Court Opinion

ID: 6346185
Source: CourtListenerOpinion
Date Created: 2022-06-02 17:48:30.49266+00
Date Added: 2024-06-11T09:15:49.004047
License: Public Domain

Court of Appeals
of the State of Georgia

                                        ATLANTA,____________________
                                                 June 02, 2022

The Court of Appeals hereby passes the following order:

A22A1096. TONY SHROPSHIRE v. THE STATE.

      Following a jury trial, Tony Shropshire was convicted in 2017 of aggravated
child molestation, incest, two counts of child molestation, and cruelty to children in
the first degree. Shropshire’s trial counsel filed a timely motion for new trial. In May
2018, appellate counsel entered an appearance on behalf of Shropshire and thereafter
filed an amended motion for new trial. Following a hearing, the trial court denied the
motion in July 2020, and appellate counsel then filed a timely notice of appeal, which
is currently pending before this Court. In March 2021, Shropshire filed a pro se
“motion for appointment of new appellate counsel,” arguing that appellate counsel
was ineffective. The trial court denied that motion in January 2022, finding that the
delay in Shropshire’s appeal resulted from the court reporter’s failure to produce trial
exhibits but noting that the exhibits had been filed and the record was being sent to
the Court of Appeals.1 Acting pro se, on February 10, 2022, Shropshire filed the
current appeal from the order denying his motion for new counsel as well as the order
denying his motion to add additional grounds to his previously filed motion for new
counsel.
      The State has moved to dismiss the appeal, arguing that because Shropshire
was at all relevant times represented by counsel, his pro se filings, including his
notice of appeal, were a legal nullity. We agree. “When a criminal defendant files pro

      1
       The appeal of Shropshire’s criminal conviction was docketed in this Court on
January 14, 2022. Shropshire v. The State, Case No. A22A0838.
se a notice of appeal while still represented by counsel, the notice is a legal nullity,
and the appeal will be dismissed by the appellate court.” Clifton v. State, 346 Ga.
App. 406, 407 (814 SE2d 441) (2018). See also Tolbert v. Toole, 296 Ga. 357, 364
(3) (767 SE2d 24) (2014) (where a “pro se notice of appeal [has] been sent to the
Court of Appeals with the record, the appeal would properly [be] dismissed . . . on the
ground that the notice of appeal was invalid because [the defendant] was not actually
pro se when he filed it”). Because Shropshire was represented by counsel when he
filed his February 10 pro se notice of appeal, it is a nullity. See In the Interest of N.
C., 358 Ga. App. 379 (855 SE2d 379) (2021). Accordingly, the State’s motion to
dismiss Shropshire’s pro se appeal is GRANTED.

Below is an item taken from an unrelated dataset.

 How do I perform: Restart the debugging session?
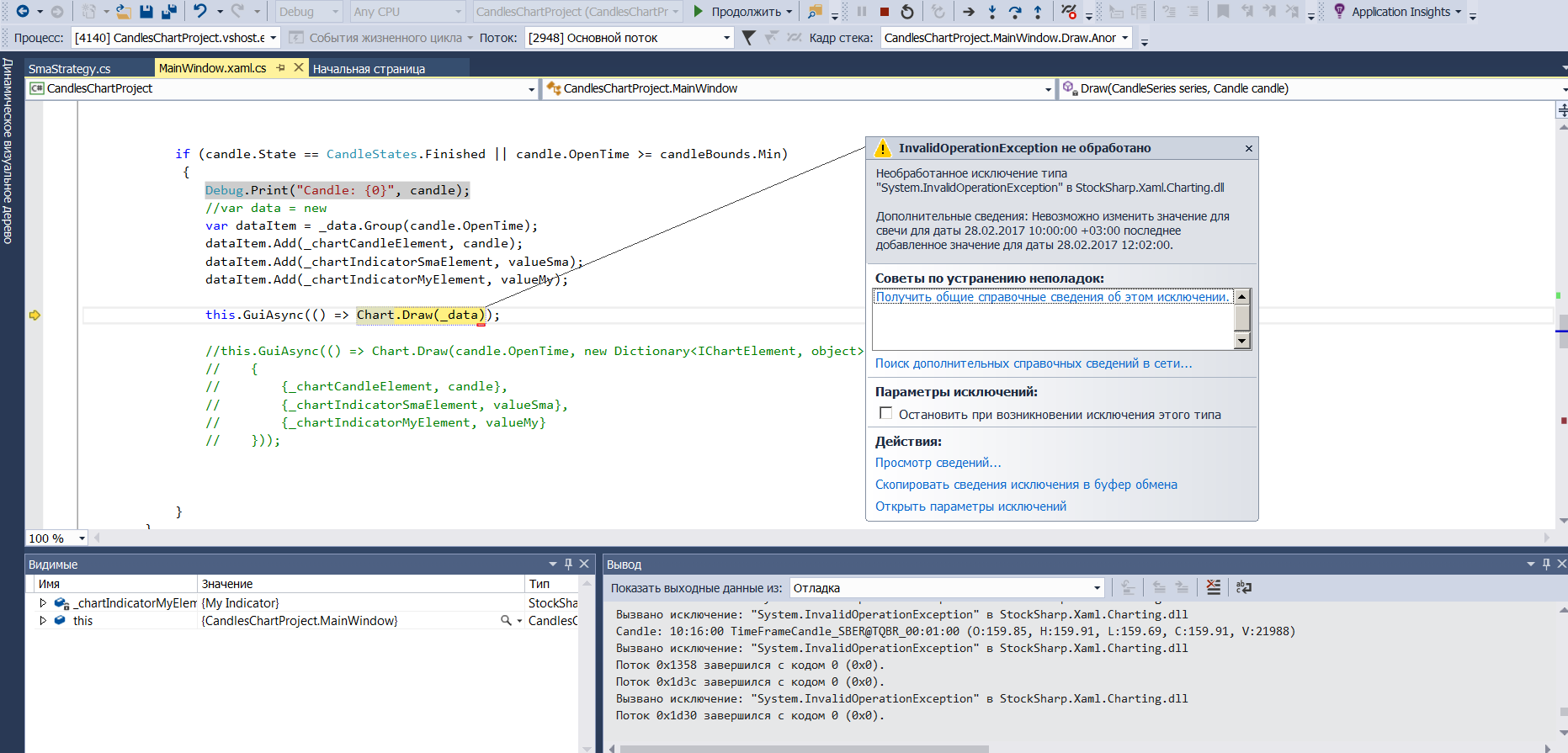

                                         Court of Appeals of the State of Georgia
                                                Clerk’s Office, Atlanta,____________________
                                                                          06/02/2022
                                                I certify that the above is a true extract from
                                         the minutes of the Court of Appeals of Georgia.
                                                 Witness my signature and the seal of said court
                                         hereto affixed the day and year last above written.

                                                                                        , Clerk.